» **GIVEN TASK**
Pick out every line in the material below that contains the string "accomplish" and copy each one in full. Matching is case-sensitive.

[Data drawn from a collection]

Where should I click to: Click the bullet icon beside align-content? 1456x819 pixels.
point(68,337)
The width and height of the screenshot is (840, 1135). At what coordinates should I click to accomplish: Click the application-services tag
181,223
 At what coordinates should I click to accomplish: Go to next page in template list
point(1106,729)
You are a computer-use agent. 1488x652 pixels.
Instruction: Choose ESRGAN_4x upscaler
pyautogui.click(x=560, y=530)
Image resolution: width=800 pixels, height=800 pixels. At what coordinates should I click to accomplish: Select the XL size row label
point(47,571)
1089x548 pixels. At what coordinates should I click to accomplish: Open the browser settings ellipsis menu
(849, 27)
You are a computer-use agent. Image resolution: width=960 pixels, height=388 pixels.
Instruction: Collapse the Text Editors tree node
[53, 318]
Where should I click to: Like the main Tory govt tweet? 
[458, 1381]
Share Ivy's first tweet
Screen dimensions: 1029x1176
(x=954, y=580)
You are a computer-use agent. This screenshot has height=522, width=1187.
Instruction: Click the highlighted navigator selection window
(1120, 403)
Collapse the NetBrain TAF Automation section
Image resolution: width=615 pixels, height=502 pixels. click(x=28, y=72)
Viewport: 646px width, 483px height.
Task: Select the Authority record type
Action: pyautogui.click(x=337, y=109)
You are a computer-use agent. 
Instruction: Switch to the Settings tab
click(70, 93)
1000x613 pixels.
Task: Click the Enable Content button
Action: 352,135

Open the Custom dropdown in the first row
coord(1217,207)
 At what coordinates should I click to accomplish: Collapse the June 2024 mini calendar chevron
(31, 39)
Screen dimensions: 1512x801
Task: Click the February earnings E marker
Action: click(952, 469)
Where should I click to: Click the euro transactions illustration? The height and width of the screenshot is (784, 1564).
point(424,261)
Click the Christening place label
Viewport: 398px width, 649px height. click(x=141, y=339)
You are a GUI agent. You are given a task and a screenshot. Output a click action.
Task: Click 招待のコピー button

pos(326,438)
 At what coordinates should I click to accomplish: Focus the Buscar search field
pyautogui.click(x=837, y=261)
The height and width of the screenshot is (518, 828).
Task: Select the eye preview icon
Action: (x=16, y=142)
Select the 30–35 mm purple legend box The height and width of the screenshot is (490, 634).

» **FINISHED ANSWER**
The width and height of the screenshot is (840, 1135). At what coordinates should I click to accomplish: Click the application-services tag
 At what coordinates should I click to accomplish: Go to next page in template list
Image resolution: width=800 pixels, height=800 pixels. At what coordinates should I click to accomplish: Select the XL size row label
1089x548 pixels. At what coordinates should I click to accomplish: Open the browser settings ellipsis menu
 At what coordinates should I click to accomplish: Collapse the June 2024 mini calendar chevron
 At what coordinates should I click to accomplish: Focus the Buscar search field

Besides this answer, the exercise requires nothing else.